First AI companies swipe our work — then they’ll come for our jobs
The greatest art heist in history is happening right in front of us, and we are being gaslit by its perpetrators. Generative AI systems such as ChatGPT have exploded into the public consciousness, racking up hundreds of millions of users and bringing billion-dollar valuations for their creators. They can generate photorealistic images, produce entire songs in seconds and write articles you’d never know weren’t written by a human. They will drive the costs of production in every creative industry close to zero, rendering legions of jobs obsolete.
The heist lies in how these systems are built. You need three main resources to build generative AI: AI engineers, GPUs (the chips on which AI models are trained) and training data. AI companies spend eye-watering sums on the first two but expect to get the third free.
Training data is the content from which generative AI systems learn. Without it they don’t function. And to be clear, what AI companies call “training data” most of us call “people’s work”. Millions of books, articles, photos, illustrations and songs that were shared online over the past couple of decades by creators who wanted to take advantage of the global audience promised by the internet are now being used instead to train the machines that will replace them.
And replace them they will. Generative AI will leave creators with name recognition largely untouched; from pop stars to presenters, anyone with a following, with fans, will survive the generative AI age. But the anonymous majority — the designers, TV composers, voice actors — will be outcompeted by AI systems that work faster, and cost less, than people ever could.
It is in this context that generative AI companies train their models on people’s work without paying them or asking their permission. This is not some experimental approach taken by a rebellious minority; it is the approach taken by almost every generative AI company you’ve heard of. I know because I worked at one. And they’re doing it in plain sight. They tell us there’s nothing unfair about it, and they say the same in their lobbying of governments around the world.

### QUESTIONS ON THE MATERIAL
[1] Decide whether each statement agrees with the opinion piece above on AI and creative work, answering yes or no and quoting the words from the piece that settle it. (a) AI companies expect to obtain training data without paying for it. (b) Creators with name recognition will be replaced by generative AI. (c) Only a rebellious minority of generative AI companies train on people's work without permission.
[2] Please write a continuation of the opinion piece above on AI and creative work, picking up right after its final sentence.

### RECORDS SHOWN
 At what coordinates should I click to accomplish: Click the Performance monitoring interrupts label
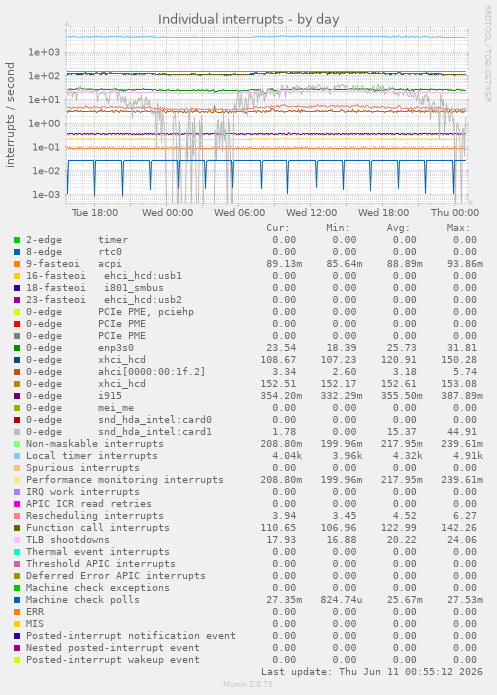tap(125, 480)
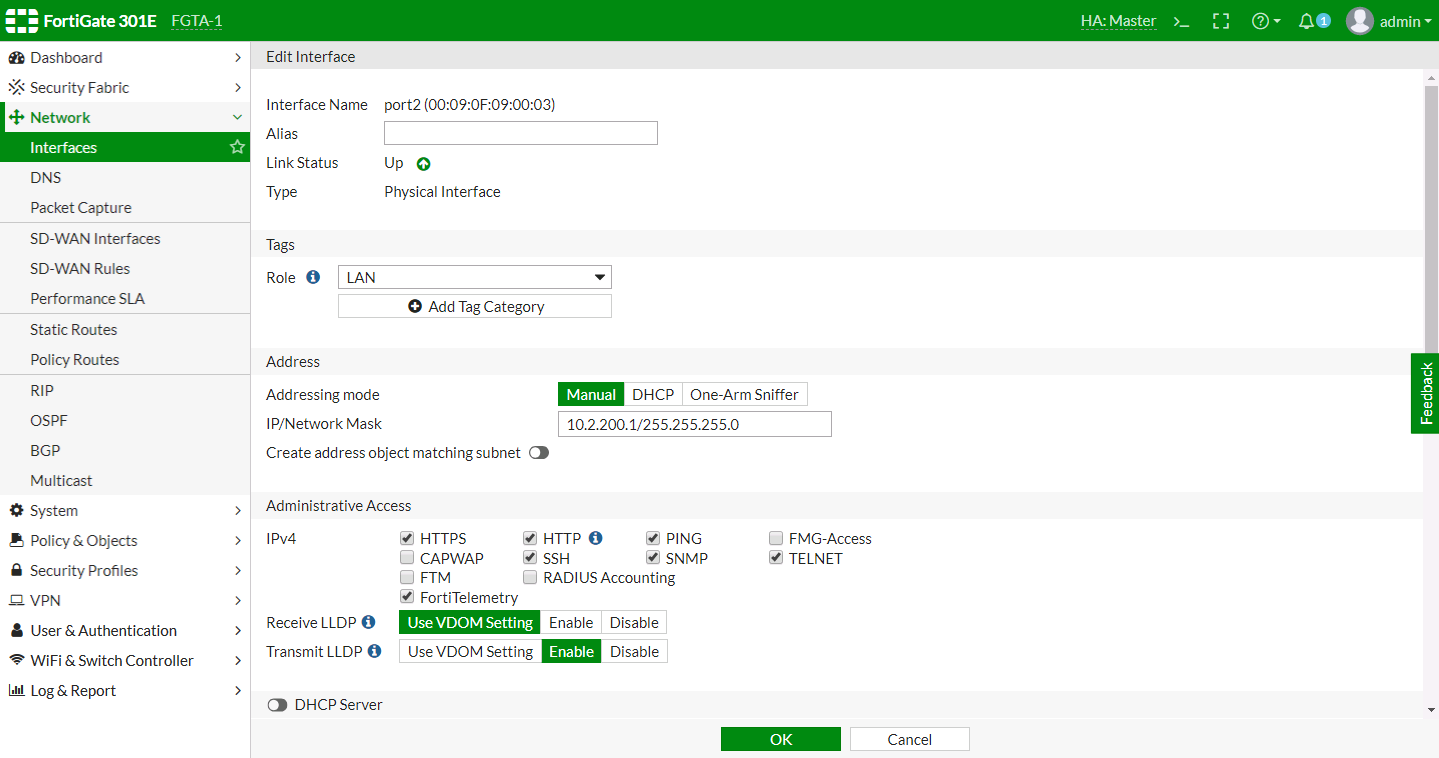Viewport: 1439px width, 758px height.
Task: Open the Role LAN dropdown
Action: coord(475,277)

### TASK-BY-TASK RESULTS
[1]
(a) Yes: "AI companies spend eye-watering sums on the first two but expect to get the third free."
(b) No: "Generative AI will leave creators with name recognition largely untouched"
(c) No: "This is not some experimental approach taken by a rebellious minority; it is the approach taken by almost every generative AI company you’ve heard of."

[2]
Media companies with the resources to sue them are doing so. The legal issues are complex and may take years to resolve. The defence given generally relies on the fact that AI tends not to regurgitate its training data word for word or pixel for pixel. But common sense tells us there can be no real defence here. Generative AI systems take people’s work and incorporate it in products that directly compete with that work. No amount of legal gymnastics can justify this.
It’s tempting to assume that this is just business as usual for Silicon Valley, the next cycle of tech companies disrupting a market to the frustration of incumbents. But that’s to miss how uniquely exploitative generative AI is.
No other technology in recent memory has been built on people’s creative output without getting their permission or bringing them any benefit. Search, app stores, online marketplaces, NFTs, virtual reality — all undeniably have their issues but none take people’s work without giving anything back. The closest anything has come was streaming, but thankfully the exploitation of the Napster era gave way to content licensing.
Companies building generative AI are the only tech firms that make this extraordinary claim on humanity’s creative output and tell us we’re crazy for objecting.
This issue should matter to all of us. AI companies may today be training on art, books and music but they need more data to improve their models. If your work isn’t feeding the machines yet, it may be soon. We all need to consider whether we’re happy letting a handful of giant companies use our work to build systems that may well replace us.
Ed Newton-Rex is chief executive of the AI non-profit Fairly Trained, a composer, and formerly product director at TikTok and vice-president of audio at Stability AI.